## WHAT YOU ARE ASKED TO DO
Scan the data below and copy each line where "computer" occurs.

:: PROVIDED DATA

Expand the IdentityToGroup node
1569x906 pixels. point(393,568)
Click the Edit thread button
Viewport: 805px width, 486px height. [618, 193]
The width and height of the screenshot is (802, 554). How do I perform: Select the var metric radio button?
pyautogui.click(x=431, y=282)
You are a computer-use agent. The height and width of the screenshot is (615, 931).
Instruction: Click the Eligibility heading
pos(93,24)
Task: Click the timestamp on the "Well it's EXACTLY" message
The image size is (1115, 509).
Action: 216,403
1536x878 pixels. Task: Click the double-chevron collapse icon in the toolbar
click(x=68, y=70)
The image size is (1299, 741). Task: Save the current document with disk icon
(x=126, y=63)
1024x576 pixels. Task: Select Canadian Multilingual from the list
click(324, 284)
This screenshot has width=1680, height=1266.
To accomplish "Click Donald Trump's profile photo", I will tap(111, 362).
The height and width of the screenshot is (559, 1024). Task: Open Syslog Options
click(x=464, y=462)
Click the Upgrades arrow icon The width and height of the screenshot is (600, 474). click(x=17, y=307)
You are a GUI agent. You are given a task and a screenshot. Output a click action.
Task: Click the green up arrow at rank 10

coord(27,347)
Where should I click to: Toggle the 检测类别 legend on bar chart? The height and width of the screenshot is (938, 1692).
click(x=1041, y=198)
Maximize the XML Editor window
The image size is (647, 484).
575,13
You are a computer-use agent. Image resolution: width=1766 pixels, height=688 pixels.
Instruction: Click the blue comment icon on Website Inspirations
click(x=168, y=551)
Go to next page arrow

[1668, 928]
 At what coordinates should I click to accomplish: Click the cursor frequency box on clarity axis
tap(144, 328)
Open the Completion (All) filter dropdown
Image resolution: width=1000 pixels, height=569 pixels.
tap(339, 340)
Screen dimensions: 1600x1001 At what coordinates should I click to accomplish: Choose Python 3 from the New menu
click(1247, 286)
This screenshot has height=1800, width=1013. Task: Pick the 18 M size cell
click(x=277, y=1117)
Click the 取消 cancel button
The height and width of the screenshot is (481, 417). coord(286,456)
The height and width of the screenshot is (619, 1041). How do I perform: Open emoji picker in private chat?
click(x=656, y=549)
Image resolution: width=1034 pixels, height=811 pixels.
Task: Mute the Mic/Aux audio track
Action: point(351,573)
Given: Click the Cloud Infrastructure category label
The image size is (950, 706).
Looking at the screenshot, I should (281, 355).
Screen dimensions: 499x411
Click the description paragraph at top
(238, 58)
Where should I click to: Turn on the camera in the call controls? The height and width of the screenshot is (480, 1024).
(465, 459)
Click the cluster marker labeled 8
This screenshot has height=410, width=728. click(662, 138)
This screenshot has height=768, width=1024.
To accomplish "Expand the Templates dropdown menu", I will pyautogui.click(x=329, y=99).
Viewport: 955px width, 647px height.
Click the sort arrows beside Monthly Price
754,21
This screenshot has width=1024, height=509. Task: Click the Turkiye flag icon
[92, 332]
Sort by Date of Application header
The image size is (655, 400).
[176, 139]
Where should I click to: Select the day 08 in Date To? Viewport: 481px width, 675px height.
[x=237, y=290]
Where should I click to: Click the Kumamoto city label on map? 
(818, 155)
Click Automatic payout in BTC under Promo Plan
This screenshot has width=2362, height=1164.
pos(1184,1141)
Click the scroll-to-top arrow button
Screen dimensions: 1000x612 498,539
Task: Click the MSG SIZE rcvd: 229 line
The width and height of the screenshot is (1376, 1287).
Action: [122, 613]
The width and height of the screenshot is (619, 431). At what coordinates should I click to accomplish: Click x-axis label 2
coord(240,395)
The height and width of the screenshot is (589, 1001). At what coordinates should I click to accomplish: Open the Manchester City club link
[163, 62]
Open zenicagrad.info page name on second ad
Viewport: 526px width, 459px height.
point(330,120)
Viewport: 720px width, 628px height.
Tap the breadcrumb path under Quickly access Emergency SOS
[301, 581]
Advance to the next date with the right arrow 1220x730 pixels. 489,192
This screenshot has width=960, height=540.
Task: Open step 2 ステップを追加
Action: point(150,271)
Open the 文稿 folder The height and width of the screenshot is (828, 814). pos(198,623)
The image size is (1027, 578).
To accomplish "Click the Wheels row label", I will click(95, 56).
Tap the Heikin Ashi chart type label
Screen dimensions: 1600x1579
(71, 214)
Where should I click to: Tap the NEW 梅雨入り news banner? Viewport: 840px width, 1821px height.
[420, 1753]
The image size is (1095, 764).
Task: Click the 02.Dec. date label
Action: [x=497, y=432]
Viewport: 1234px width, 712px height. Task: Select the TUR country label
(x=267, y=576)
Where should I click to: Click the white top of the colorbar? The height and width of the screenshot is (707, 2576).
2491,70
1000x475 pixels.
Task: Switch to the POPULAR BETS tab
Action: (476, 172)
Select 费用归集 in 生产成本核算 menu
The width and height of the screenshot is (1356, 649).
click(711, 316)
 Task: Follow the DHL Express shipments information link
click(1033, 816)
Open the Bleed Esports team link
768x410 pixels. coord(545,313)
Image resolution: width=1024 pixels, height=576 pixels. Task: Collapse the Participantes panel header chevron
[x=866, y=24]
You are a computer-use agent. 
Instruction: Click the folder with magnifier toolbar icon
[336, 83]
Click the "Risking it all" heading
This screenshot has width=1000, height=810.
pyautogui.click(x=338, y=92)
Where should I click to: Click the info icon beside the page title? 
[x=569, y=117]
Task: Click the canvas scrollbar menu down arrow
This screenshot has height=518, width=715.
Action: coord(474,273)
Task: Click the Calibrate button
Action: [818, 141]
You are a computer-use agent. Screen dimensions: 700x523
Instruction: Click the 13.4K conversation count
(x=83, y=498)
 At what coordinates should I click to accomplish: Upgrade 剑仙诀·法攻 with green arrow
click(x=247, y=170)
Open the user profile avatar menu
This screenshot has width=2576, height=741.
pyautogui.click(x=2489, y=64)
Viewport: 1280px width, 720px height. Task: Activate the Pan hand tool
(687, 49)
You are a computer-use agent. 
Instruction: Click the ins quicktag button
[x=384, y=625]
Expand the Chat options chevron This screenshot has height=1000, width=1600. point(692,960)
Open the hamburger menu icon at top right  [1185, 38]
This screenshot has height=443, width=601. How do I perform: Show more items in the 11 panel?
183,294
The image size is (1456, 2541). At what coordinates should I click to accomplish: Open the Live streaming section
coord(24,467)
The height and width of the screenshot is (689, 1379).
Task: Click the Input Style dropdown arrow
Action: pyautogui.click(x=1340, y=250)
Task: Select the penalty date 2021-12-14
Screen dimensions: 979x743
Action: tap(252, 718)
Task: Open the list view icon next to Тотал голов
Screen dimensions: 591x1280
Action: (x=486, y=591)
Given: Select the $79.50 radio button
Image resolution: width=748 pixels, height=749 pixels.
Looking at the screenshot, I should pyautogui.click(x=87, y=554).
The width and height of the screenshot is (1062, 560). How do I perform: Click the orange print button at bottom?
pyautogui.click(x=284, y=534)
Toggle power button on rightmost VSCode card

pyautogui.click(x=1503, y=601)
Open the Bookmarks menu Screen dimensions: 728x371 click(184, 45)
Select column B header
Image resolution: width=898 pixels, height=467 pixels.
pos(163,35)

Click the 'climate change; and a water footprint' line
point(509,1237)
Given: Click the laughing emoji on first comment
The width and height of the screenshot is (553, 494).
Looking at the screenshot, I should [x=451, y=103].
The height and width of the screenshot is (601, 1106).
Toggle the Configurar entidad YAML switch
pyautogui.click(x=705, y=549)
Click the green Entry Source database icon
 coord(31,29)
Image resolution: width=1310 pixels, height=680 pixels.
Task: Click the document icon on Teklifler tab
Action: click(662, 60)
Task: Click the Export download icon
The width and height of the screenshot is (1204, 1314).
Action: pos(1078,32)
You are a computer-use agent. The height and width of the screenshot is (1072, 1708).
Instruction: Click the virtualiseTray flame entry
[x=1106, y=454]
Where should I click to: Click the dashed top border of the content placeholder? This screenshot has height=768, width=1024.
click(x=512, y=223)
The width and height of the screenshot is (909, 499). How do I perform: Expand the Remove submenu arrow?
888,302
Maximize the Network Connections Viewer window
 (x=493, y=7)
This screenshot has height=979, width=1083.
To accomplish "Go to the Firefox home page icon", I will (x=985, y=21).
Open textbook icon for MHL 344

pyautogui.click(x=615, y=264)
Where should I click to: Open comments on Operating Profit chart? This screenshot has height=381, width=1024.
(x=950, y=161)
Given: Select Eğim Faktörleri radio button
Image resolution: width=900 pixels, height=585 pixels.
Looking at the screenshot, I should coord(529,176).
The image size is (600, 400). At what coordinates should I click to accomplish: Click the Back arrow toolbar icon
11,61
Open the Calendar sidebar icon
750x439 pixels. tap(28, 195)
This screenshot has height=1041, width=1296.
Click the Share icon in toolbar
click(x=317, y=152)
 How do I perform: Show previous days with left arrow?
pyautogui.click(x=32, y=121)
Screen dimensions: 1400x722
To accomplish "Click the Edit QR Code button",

::::

## RESULT FOR THIS EXERCISE
You are a computer-use agent. The height and width of the screenshot is (615, 931).
You are a computer-use agent. Image resolution: width=1766 pixels, height=688 pixels.
You are a computer-use agent. 
You are a computer-use agent. Screen dimensions: 700x523
You are a computer-use agent. 
You are a computer-use agent. The height and width of the screenshot is (1072, 1708).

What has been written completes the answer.